### REQUIRED WORK:
a) In the health insurance discussion, what does the first writer say the government should have no power to regulate?
b) From the health insurance discussion, write out the passage from "What the market" up to and including "suits them best.".

RR - you make some excellent points and a methodology of distribution that I had neither thought of nor heard espoused by anyone in this debate. I would take your idea one step further, in allowing the purchase of insurance across state lines. In this way, the lowest price insurance would be available regardless of the location of the insurer. I would disagree, however, in allowing the government any power to regulate pre-existing conditions, coverage requirements, co-pays and deductibles - that should be up to the individual insurer in how it markets its product. Competing firms will make the most attractive product available based on the firm's morbidity experience and the pool of insureds under its plan. I would also like to see small businesses who would be otherwise be ineligible to purchase group insurance to pool their businesses together and purchase group insurance from a common carrier - that would provide coverage for most individuals otherwise not covered in the present system.
Originally Posted by fritz3552
Totally and completely agree about opening up the market to sell across state lines. A complete oversight on my part not to have included that in my original post.
However, pre-existing conditions will have to be resolved through regulation. Not something the market can or will cover. But the beauty of my idea is that, once this system is in place, covering them won't be a big deal. As it is now, if you move from group coverage to group coverage, pre-existing conditions ARE covered. Once we have everybody (well, everybody here legally; I would provide coverage to legal residents even if not citizens but deny coverage to all illegals) under the tent through a voucher system, we can do the same thing. The key is getting everyone into the insurance pool. Once there, the logic of exempting pre-existing conditions (can't by insurance for something that's already happened) vanishes.
What the market could do is create different plans within the context of those requirements. For example, company A might offer better drug coverage but not so good coverage for, say, hospitalizations while company B might offer better hospitalization coverage and not so good drug coverage. The market can tailor to what people want, and people will still have to think for themselves about what suits them best.

### SOURCE MATERIAL:
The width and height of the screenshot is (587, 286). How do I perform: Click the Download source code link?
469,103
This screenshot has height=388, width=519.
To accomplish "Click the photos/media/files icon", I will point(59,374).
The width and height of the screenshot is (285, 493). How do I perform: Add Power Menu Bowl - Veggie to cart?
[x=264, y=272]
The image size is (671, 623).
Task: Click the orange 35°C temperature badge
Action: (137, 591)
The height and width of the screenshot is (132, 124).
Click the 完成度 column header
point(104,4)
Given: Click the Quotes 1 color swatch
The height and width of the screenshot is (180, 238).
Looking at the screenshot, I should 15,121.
--
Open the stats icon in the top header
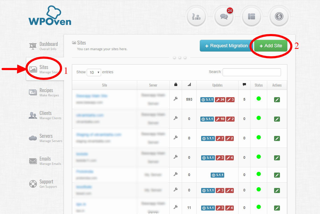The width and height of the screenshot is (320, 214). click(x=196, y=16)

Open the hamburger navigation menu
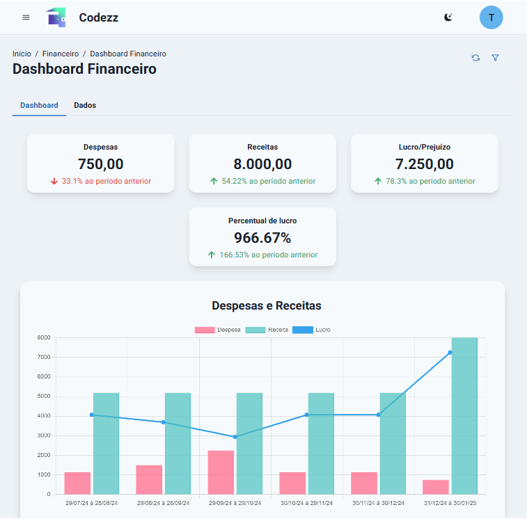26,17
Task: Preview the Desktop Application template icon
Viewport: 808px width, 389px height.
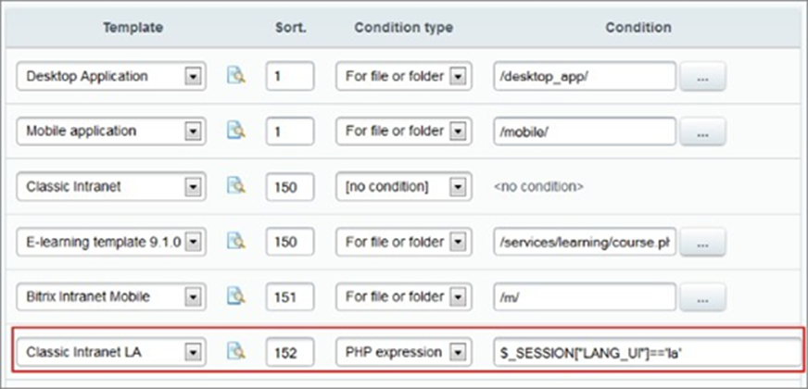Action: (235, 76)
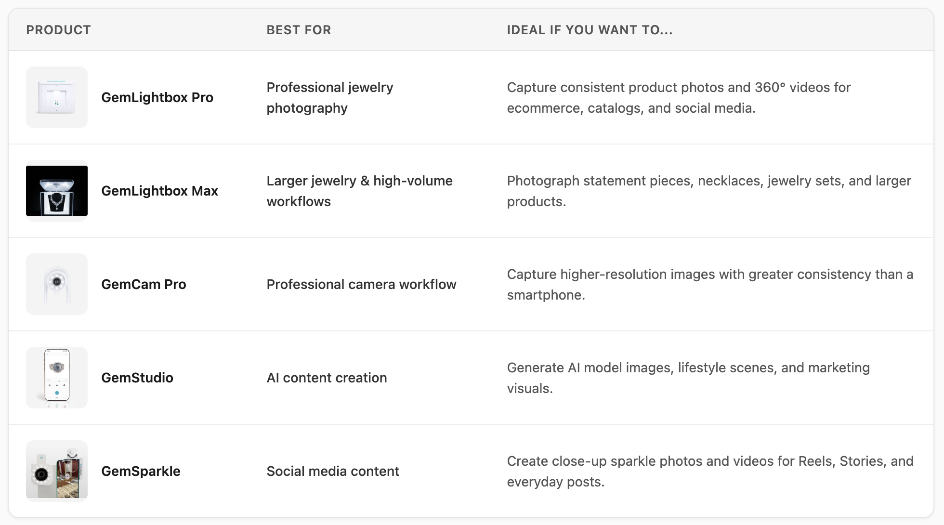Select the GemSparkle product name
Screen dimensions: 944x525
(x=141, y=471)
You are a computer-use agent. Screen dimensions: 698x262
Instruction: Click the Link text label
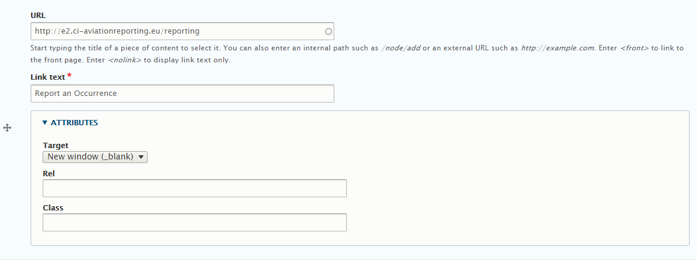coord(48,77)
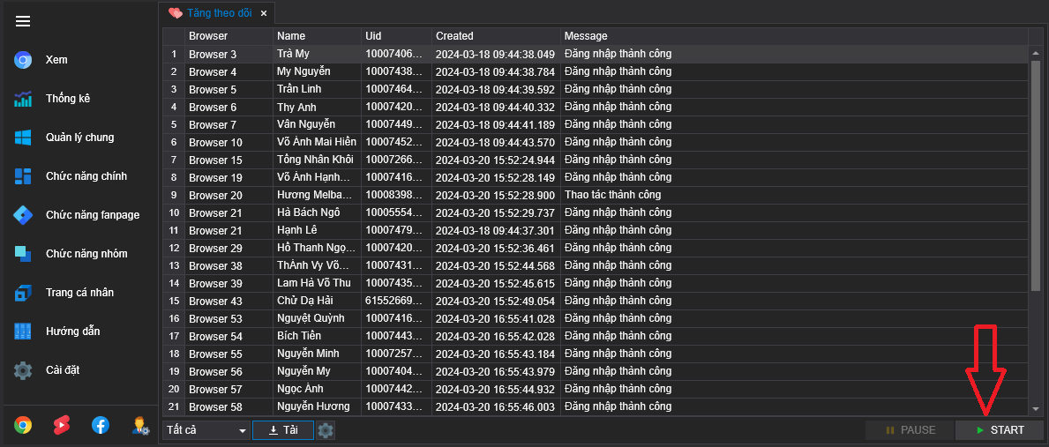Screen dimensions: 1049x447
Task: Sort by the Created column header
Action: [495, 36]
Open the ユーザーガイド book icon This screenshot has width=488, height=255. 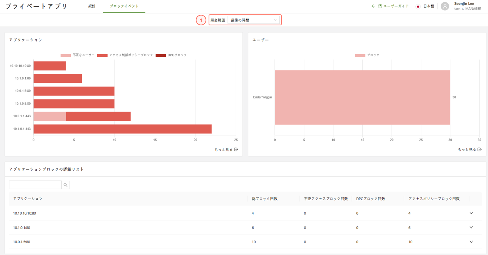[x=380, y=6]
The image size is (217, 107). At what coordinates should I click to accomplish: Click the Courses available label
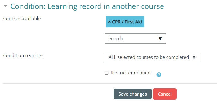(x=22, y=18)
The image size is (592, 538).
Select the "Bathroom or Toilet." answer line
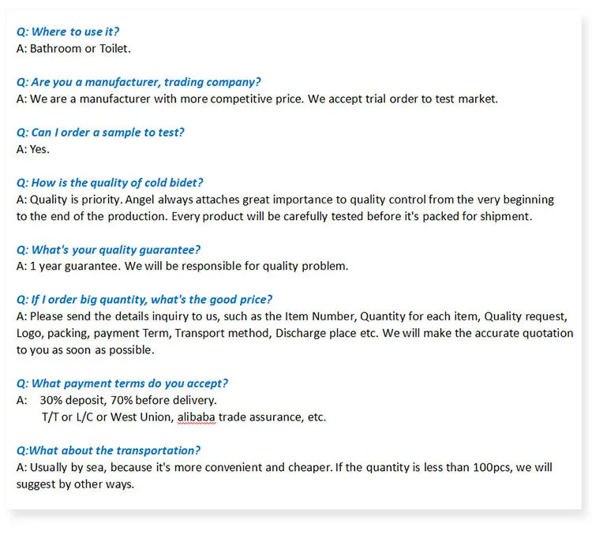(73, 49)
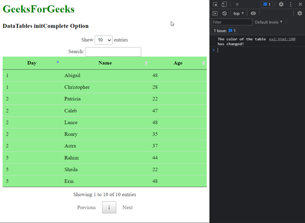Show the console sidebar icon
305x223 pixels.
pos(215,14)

### ANSWERS IN ORDER:
a)
- pre-existing conditions
- coverage requirements
- co-pays
- deductibles

b)
What the market could do is create different plans within the context of those requirements. For example, company A might offer better drug coverage but not so good coverage for, say, hospitalizations while company B might offer better hospitalization coverage and not so good drug coverage. The market can tailor to what people want, and people will still have to think for themselves about what suits them best.